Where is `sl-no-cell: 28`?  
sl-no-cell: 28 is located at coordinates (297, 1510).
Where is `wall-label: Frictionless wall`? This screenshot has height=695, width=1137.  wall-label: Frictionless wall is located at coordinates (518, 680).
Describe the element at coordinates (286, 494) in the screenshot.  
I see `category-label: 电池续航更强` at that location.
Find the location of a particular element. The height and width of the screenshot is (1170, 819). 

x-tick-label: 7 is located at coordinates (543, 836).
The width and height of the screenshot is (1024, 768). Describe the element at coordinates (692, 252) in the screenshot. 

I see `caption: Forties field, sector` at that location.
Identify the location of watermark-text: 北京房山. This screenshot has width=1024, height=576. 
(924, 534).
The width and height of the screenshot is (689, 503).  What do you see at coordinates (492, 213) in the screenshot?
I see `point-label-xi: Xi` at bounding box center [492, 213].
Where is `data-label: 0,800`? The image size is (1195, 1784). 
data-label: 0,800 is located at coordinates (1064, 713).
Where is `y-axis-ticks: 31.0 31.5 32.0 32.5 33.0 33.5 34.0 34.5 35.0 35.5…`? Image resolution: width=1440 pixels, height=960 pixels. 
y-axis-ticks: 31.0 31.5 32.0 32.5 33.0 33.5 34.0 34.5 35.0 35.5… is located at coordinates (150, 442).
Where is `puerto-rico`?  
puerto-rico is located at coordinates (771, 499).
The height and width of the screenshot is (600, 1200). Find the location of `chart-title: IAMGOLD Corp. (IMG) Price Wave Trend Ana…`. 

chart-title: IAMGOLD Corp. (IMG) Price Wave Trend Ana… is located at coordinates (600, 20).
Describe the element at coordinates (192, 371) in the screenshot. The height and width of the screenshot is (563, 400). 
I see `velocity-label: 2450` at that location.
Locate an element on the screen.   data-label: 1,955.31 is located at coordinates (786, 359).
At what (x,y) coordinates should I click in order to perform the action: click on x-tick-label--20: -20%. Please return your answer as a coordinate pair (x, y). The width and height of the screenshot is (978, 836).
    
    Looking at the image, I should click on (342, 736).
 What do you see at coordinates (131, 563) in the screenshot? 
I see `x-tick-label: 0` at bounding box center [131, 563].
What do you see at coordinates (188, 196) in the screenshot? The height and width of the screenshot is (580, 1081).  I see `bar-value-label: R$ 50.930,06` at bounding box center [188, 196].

■ REQUIRED ACTION: Turn the stretch of the data from the line containing "pixels, height=960 pixels." through the line containing "coordinates (150, 442)." into a numbered list, with any blank lines left out.

■ RESULT OF THIS EXERCISE:
1. Where is `y-axis-ticks: 31.0 31.5 32.0 32.5 33.0 33.5 34.0 34.5 35.0 35.5…`? Image resolution: width=1440 pixels, height=960 pixels. 
2. y-axis-ticks: 31.0 31.5 32.0 32.5 33.0 33.5 34.0 34.5 35.0 35.5… is located at coordinates (150, 442).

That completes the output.